The tasks ->
[1] Print the passage of the regularization article from "After reading this" up to and including "from overfitting. (simplilearn)".
[2] In the regularization article, what does the IBM definition say regularization typically trades a marginal decrease in training accuracy for?

Page text ->
Why do L1 and L2 regularization result in model sparsity and weight shrinkage? What about L3 regularization? Keep reading to find out more!
Co-authored with Naresh Singh.
After reading this article, you’ll be very well equipped with the tools and reasoning capability to think about the effects of any Lk regularization term and decide if it applies to your situation.
What is regularization in machine learning?
Let’s look at some definitions on the internet and generalize based on those.
- Regularization is a set of methods for reducing overfitting in machine learning models. Typically, regularization trades a marginal decrease in training accuracy for an increase in generalizability. (IBM)
- Regularization makes models stable across different subsets of the data. It reduces the sensitivity of model outputs to minor changes in the training set. (geeksforgeeks)
- Regularization in machine learning serves as a method to forestall a model from overfitting. (simplilearn)

Given entries ->
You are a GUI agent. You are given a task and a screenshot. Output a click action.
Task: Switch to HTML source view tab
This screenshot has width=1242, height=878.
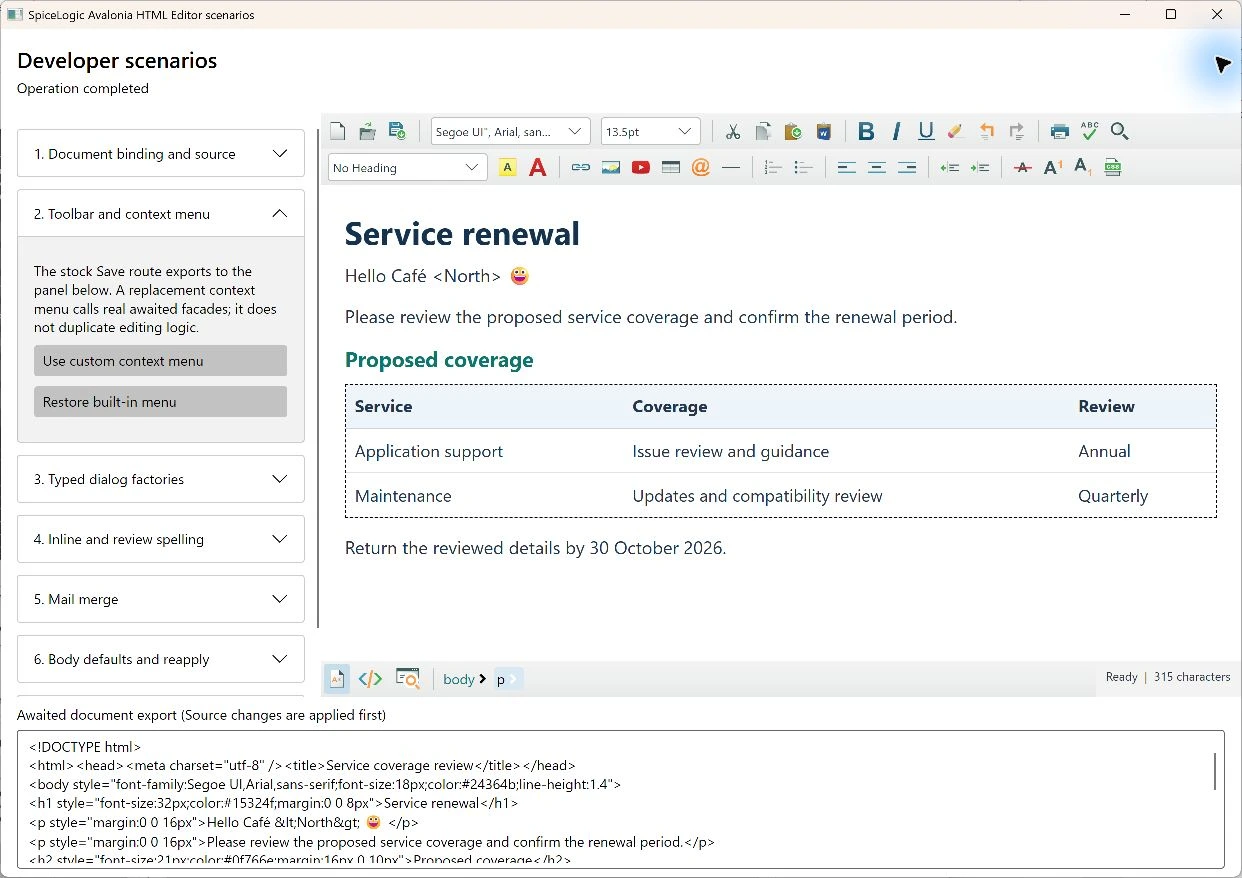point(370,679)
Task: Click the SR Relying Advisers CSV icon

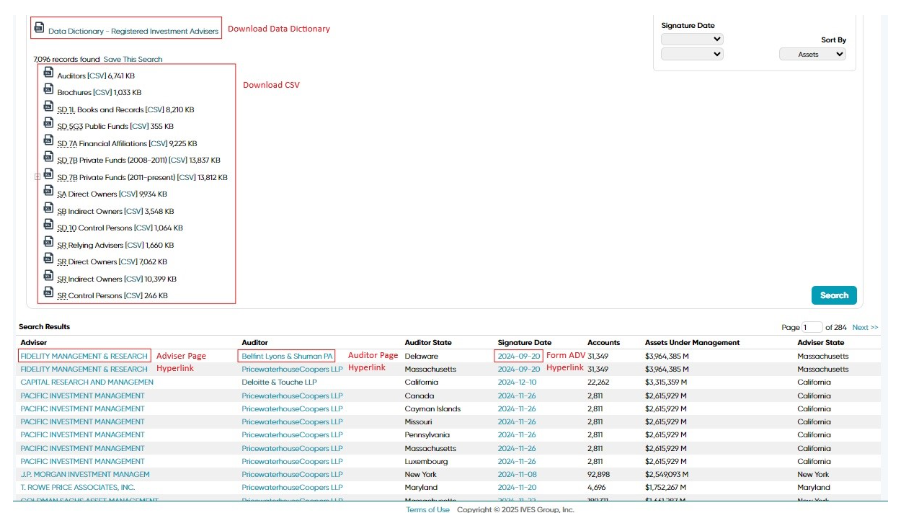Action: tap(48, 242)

Per-task answers ->
[1]
After reading this article, you’ll be very well equipped with the tools and reasoning capability to think about the effects of any Lk regularization term and decide if it applies to your situation.
What is regularization in machine learning?
Let’s look at some definitions on the internet and generalize based on those.
- Regularization is a set of methods for reducing overfitting in machine learning models. Typically, regularization trades a marginal decrease in training accuracy for an increase in generalizability. (IBM)
- Regularization makes models stable across different subsets of the data. It reduces the sensitivity of model outputs to minor changes in the training set. (geeksforgeeks)
- Regularization in machine learning serves as a method to forestall a model from overfitting. (simplilearn)

[2] An increase in generalizability.